The infrastructure across the Dominican Republic has been greatly upgraded, including roads and airports, making travel much more enjoyable. This has also cut down on the cost of living in the country, as goods and products are much easier to transport to stores with the improved transportation system. Power outages may still be common in certain parts of the country, however.

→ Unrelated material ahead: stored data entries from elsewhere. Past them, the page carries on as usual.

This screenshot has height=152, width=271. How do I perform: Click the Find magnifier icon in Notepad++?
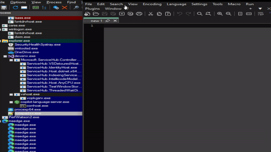(x=200, y=14)
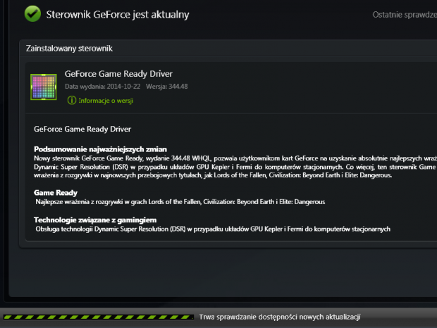Click "Sterownik GeForce jest aktualny" heading
The height and width of the screenshot is (328, 437).
pyautogui.click(x=117, y=14)
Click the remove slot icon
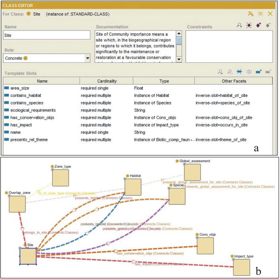This screenshot has width=280, height=279. coord(268,72)
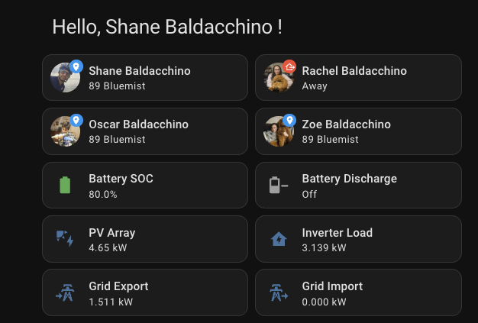478x323 pixels.
Task: Select Zoe Baldacchino's avatar photo
Action: (x=276, y=133)
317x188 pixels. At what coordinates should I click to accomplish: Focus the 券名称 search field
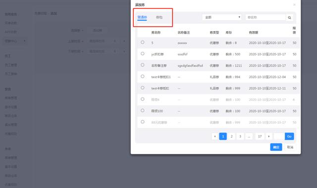pos(265,17)
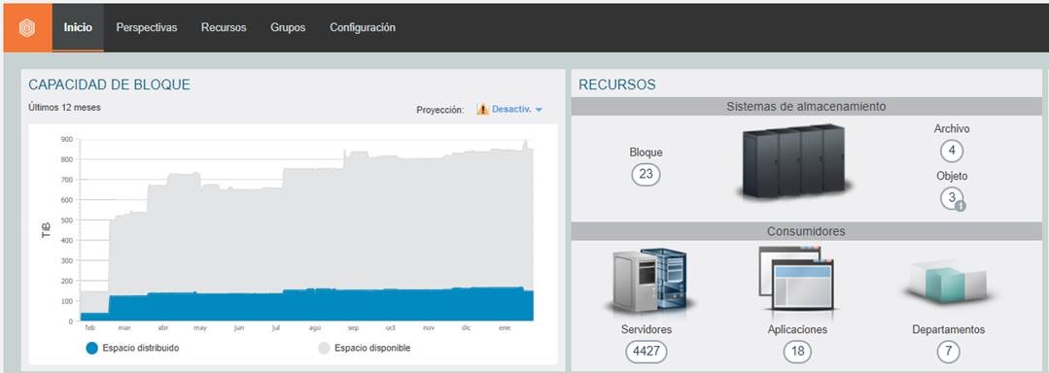1049x373 pixels.
Task: Click the info badge on Objeto count
Action: [x=961, y=206]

Health care in the Dominican Republic is affordable, but of very low quality compared to what most baby boomer retirees are accustomed. Within larger cities such as Santo Domingo and Santiago, health care facilities are of higher quality and are recommended for anyone who needs medical care. These areas also usually staff bilingual medical professionals. Healthcare outside of the major cities and tourist regions, however, is usually poor. With the Dominican Republic’s proximity to the United States, it is often suggested that retirees who live in the Dominican Republic simply return home for any important, major medical procedures, if possible.

One of the negative aspects of living in the Dominican Republic upon retirement is the crime in the country. Tourists have found the Dominican Republic to be generally safe, as the resort areas on the east side of the island tend to experience low crime levels. However, tourists who venture into cities such as Santiago and Santo Domingo often become victim to small crimes such as theft.

According to the U.S. Department of State Overseas Security Advisory Council, cities that tend to experience more violent crime and therefore should be avoided in the Dominican Republic include: Independencia, Peravia, La Altagracia, Duarte, and Barahuco. Smaller, petty crimes such as theft are common in cities such as Santo Domingo, La Vega, Peravia, and San Critobal. It is recommended that baby boomer retirees looking to settle in the Dominican Republic avoid these areas, just to be on the safe side.

Incentives to Retire to the Dominican Republic

The government of the Dominican Republic established a new law in 2007 that allows retirees to easily retire to the country, attracting many baby boomer retirees. In order to qualify for immediate permanent residency, one must receive at least $1500 per month from any type of income- pension or independent. No minimum age is required to qualify for this retirement program. Any additional persons (such as spouses or dependents) must just show $250 per month in income in order to qualify. Other documents that must be presented include health certificates, criminal background checks, marriage and birth certificates. Usually, it takes about 45 days from the time of submitting paperwork to qualify for this type of residency in the Dominican Republic.

For Americans who decide to settle in the Dominican Republic for retirement, it’s important to know that they can continue to receive their Social Security benefits from the U.S. government, whether they remain a U.S. citizen or become a citizen of the Dominican Republic. Benefits can be direct deposited into a bank in the U.S. or the Dominican Republic. Medicare, however, will not cover health care services that U.S. citizens receive while living abroad.

Those who spend more than 182 days per year in the Dominican Republic are considered to be a resident of the country. Residents who have lived in the country for at least three years are taxed on global income, while non-residents are only taxed on money they make in the Dominican Republic. Remember that the Dominican Republic does, however, tax capital gains, financial investments, non-cash compensation, real estate, and estate and gifts, as well as levies a 16 percent value added tax (like a sales tax on goods and services). Residents’ pensions and social security benefits are exempt from tax.

The Dominican Republic provides a unique choice for baby boomer retirees looking for a retirement destination. After weighing the options, many decide that moving to the Dominican Republic upon retirement is the best usage of their money in their golden years.